◆ Required work ◆
Pick out every line of the entries below where "computer" occurs, and copy those lines.

◆ Study material ◆

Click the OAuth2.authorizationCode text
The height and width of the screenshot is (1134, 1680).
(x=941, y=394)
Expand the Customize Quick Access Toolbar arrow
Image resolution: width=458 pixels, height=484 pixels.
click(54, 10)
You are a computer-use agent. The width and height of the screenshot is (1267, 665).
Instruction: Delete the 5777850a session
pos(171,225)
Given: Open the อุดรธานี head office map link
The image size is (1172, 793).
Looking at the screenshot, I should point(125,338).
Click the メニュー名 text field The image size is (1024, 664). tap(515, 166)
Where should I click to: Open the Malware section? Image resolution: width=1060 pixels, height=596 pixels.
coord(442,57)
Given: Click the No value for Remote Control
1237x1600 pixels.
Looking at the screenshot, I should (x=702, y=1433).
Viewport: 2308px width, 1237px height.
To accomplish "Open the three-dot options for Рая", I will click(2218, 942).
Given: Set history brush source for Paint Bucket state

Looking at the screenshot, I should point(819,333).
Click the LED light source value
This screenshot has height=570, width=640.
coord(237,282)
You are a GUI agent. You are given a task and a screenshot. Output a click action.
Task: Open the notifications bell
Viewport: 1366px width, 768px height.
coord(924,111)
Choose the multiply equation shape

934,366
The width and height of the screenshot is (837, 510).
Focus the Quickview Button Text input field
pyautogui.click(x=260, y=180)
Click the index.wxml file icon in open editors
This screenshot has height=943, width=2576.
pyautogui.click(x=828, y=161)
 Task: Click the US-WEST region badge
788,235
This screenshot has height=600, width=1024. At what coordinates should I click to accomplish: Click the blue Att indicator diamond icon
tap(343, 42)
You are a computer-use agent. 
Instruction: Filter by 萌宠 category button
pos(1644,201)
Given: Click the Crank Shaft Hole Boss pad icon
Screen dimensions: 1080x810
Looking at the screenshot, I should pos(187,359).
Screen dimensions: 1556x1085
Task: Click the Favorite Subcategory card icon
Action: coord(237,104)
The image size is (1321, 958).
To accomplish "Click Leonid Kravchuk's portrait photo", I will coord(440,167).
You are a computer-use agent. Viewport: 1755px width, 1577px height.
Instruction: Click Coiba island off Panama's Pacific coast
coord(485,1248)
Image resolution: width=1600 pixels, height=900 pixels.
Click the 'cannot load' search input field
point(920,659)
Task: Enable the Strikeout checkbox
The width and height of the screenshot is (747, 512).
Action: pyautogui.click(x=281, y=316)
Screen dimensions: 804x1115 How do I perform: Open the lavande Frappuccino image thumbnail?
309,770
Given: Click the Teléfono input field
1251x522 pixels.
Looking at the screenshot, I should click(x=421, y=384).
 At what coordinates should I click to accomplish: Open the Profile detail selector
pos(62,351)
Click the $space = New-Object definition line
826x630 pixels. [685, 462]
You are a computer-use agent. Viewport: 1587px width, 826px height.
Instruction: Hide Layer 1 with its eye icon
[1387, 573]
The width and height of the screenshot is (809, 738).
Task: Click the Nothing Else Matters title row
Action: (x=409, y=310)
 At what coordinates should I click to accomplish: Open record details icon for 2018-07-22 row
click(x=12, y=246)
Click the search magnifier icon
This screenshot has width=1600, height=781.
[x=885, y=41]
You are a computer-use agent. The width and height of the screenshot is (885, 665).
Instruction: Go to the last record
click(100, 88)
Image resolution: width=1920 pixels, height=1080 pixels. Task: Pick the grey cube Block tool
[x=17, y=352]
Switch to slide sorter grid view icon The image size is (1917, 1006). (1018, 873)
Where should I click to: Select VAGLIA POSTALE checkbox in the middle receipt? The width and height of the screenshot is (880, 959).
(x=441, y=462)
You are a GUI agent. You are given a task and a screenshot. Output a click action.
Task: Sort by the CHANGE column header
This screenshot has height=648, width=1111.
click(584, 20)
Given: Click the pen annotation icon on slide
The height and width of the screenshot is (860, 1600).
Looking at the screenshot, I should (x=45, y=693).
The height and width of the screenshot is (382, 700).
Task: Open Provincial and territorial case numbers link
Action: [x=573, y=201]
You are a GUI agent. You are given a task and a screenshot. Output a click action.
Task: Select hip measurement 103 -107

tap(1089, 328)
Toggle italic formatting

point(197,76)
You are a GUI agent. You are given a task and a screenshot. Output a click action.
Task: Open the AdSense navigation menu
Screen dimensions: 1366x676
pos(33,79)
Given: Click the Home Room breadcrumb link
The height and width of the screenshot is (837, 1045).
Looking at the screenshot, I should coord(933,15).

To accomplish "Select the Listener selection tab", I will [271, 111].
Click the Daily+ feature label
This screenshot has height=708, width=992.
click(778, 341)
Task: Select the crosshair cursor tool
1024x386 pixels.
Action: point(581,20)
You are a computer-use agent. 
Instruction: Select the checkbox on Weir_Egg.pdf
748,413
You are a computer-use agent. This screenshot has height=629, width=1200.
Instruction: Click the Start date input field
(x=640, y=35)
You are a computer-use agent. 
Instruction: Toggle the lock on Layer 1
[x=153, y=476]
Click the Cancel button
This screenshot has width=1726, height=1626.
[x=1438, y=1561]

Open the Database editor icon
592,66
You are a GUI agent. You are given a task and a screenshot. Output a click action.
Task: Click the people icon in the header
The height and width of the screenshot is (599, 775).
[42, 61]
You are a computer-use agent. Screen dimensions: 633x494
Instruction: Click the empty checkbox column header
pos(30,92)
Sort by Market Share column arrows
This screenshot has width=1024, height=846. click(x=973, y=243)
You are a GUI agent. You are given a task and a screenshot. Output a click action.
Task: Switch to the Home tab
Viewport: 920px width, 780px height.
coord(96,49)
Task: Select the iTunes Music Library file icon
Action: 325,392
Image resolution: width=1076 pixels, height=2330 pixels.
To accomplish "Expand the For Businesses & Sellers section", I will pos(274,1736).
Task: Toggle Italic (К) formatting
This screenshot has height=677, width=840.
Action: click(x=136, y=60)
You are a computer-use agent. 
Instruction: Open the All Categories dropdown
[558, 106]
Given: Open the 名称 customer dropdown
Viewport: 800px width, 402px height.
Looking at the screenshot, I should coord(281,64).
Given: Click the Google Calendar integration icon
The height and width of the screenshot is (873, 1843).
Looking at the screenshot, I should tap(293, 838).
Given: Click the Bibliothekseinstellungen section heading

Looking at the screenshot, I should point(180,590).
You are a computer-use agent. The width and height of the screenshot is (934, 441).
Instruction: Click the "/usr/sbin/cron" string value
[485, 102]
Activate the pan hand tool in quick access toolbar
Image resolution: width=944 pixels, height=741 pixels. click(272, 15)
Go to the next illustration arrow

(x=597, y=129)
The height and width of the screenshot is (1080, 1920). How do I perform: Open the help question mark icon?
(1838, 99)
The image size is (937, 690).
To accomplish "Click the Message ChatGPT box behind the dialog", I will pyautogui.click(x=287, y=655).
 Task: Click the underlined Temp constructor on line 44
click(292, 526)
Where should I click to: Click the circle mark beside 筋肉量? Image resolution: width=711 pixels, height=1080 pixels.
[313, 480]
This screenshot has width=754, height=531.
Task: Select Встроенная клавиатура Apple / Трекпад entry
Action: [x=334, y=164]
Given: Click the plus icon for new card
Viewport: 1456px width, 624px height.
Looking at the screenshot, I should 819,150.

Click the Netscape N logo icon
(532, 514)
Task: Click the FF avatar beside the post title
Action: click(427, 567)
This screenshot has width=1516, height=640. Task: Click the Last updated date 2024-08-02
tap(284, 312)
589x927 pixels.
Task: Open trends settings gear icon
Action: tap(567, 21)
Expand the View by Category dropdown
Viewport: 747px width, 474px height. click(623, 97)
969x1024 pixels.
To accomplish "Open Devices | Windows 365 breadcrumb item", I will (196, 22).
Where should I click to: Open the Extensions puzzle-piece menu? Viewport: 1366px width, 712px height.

◆ Exercise answer ◆
You are a computer-use agent. The width and height of the screenshot is (1267, 665).
You are a computer-use agent. 
You are a computer-use agent. Viewport: 1755px width, 1577px height.
You are a computer-use agent. Viewport: 1587px width, 826px height.
You are a computer-use agent. The width and height of the screenshot is (885, 665).
You are a computer-use agent. 
You are a computer-use agent. This screenshot has height=629, width=1200.
You are a computer-use agent. 
You are a computer-use agent. Screen dimensions: 633x494
You are a computer-use agent. 
You are a computer-use agent. The width and height of the screenshot is (934, 441).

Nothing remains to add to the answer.